The last six or seven years provided us with a unique view on managing risk.
Advances in technology and data management provide professionals with a tool to make decisions based on information that seemed impossible to obtain a decade ago. The challenge for professionals and compliance officers today is ensuring that this information is not just feeding into a decision-making process, but influencing quality decisions.
Now that internal controls are commonplace for most companies, there is renewed emphasis on ensuring the quality of those controls. From data protection to conflicts of interest, to role clarity, there are elements of quality management that go beyond effective analysis of the data.

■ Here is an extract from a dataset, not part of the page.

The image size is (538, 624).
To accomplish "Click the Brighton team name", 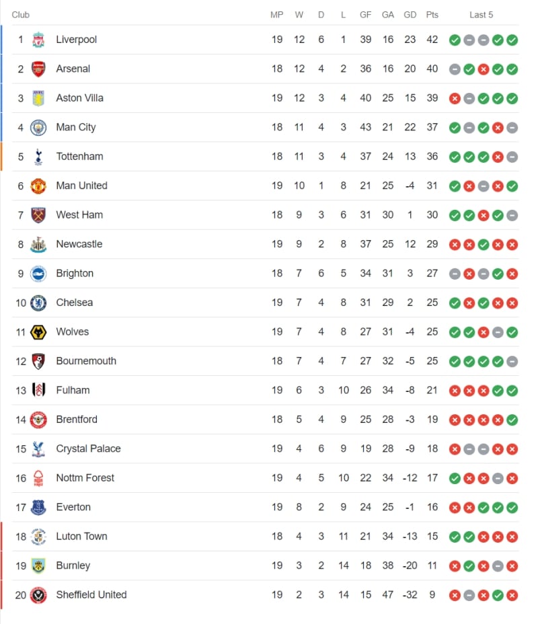I will 75,274.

The spike in Appraisal Management Companies providing services in the U.S, was an example of how data management was a way to help lenders manage risk while also providing a layer of independence on the appraisal side of loan securitization. The subsequent contraction of AMCs in the last few years suggests that it’s not just the data that matters, but the quality of the processes surrounding the use of that data.
It’s not just risk managers and compliance geeks that are interested in how firms control for quality. It goes without saying that regulators, insurers, and clients are showing an increased interest in companies’ internal processes. This leads to the next logical question – with varying expectations of regulators and clients, and with the variable nature of the markets in which firms operate, is there a consistent way in which firms are expected to control quality?

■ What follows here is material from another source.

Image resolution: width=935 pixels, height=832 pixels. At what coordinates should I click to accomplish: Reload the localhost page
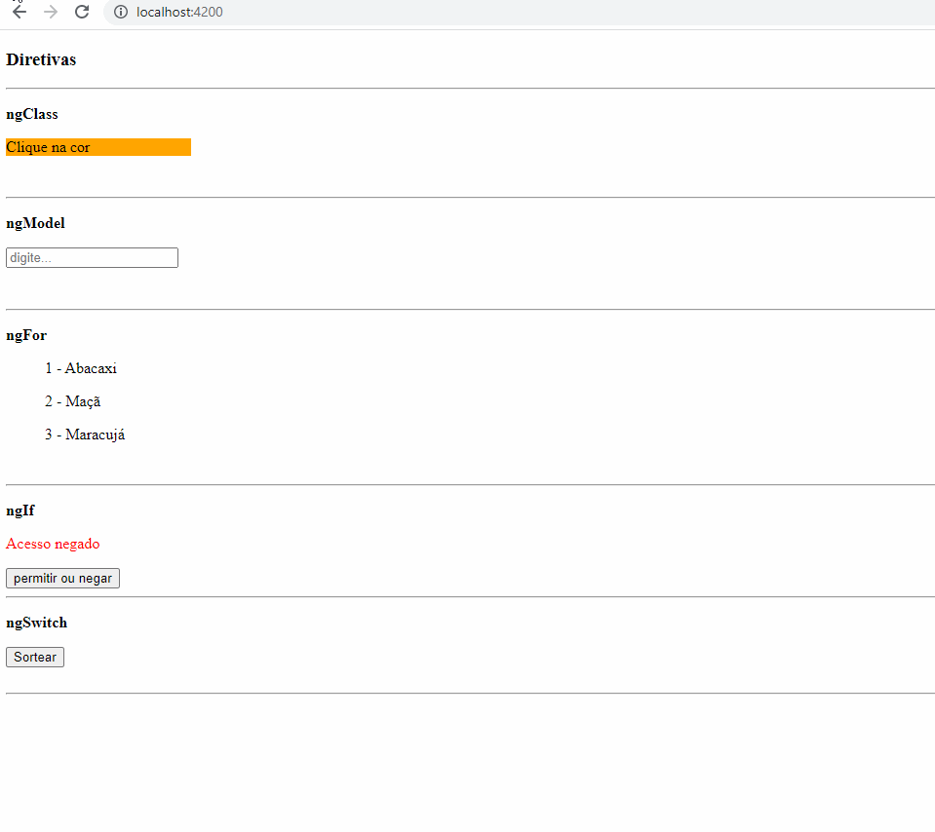point(82,12)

One of the ways in which firms can successfully mitigate risk is by working with an independent quality controls specialist that can provide pro-active solutions and apply industry best practice to any issues that may arise. Large global firms are starting to see the financial benefits that come with effectively regulating their business, whether through RICS or others, and have been able to witness the effects.
Staying on top of changing regulations for clients demonstrates a commitment to leading the industry through quality, integrity and transparency. That is why in 2012 we rolled out the opportunity for firms to become RICS-Regulated as evidence of working to the highest professional and ethical standards available, and able to provide the best quality service to clients.

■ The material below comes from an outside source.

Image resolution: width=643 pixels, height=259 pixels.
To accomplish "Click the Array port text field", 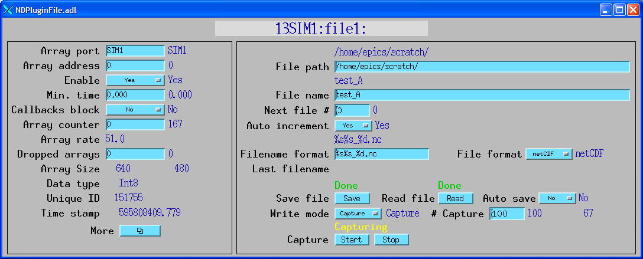I will [135, 51].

The way in which a firm manages its risk can move the discussion of quality controls in the right direction. Having a quality control process in place, along with a mechanism to assess the effectiveness of those controls, is something that firms can do in a way that is fit for their business no matter the size of the firm or where they’re operating.
Ultimately, effective quality controls are agile enough to keep-up with the changing demands of the market. If companies have learned anything over these last seven years, it’s how to be agile.